→ READING TEXT:
━━━━━━

A method for directly bonding the translucent member 18 and the passivation layer 16 includes the anodic bonding and the normal temperature welding, for instance. In the anodic bonding, the translucent member 18 and the passivation layer 16 are joined together by applying a voltage therebetween. In the normal temperature welding, the surface of the translucent member 18 and the surface of the passivation layer 16, which have been reformed by ion beams in high vacuum, are joined together.

Where the anodic bonding is used, the translucent member 18 and the passivation layer 16 can be joined together by applying a voltage of several hundreds of volts or more therebetween at a temperature of 200 to 400° C., for instance. The translucent member 18 as used here is preferably a glass, which contains an alkaline component and whose linear expansion coefficient is close to that of the substrate to be bonded thereto. For example, borosilicate glass is suitable if a Si substrate is used.

━━━━━━

→ INFORMATION SUPPLIED:
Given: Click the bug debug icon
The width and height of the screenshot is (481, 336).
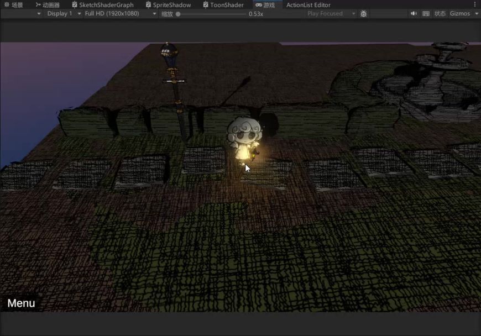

━━━━━━

→ THINGS TO DO:
- a) Copy everything in the passage on bonding the translucent member from "Where the anodic" down to "substrate is used.".
- b) Write what comes next in the passage on bonding the translucent member to the passivation layer, picking up after its final sentence.

→ FINAL RESULTS:
- a)
Where the anodic bonding is used, the translucent member 18 and the passivation layer 16 can be joined together by applying a voltage of several hundreds of volts or more therebetween at a temperature of 200 to 400° C., for instance. The translucent member 18 as used here is preferably a glass, which contains an alkaline component and whose linear expansion coefficient is close to that of the substrate to be bonded thereto. For example, borosilicate glass is suitable if a Si substrate is used.

- b)
Where the normal temperature welding is used, molecules bonded with atoms of the outermost Si on the side of laminating surfaces of the translucent member 18 (e.g., glass) and the passivation layer 16 (e.g., SiN) are removed by using Ar ion beam in a high vacuum of 10⁻⁶ Pa or below. In other words, the translucent member 18 and the passivation layer 16 can be bonded in a short time, when they are joined together while their bonding hands (dangling bonds) are located at the outermost surface thereof. When the normal temperature welding is used, the bonding is possible even though no alkaline components is contained in the translucent member 18. Thus, alkali-free glass can be used in the normal temperature welding.

The translucent member 18 may be bonded to the passivation layer 16 by using adhesive or the like. The adhesive is preferably made of a material that transmits the light having a wavelength band used for the power generation at the photovoltaic device 100. The adhesive as used herein may be EVA, PVB, silicone, or various types of olefin-based resins, for instance.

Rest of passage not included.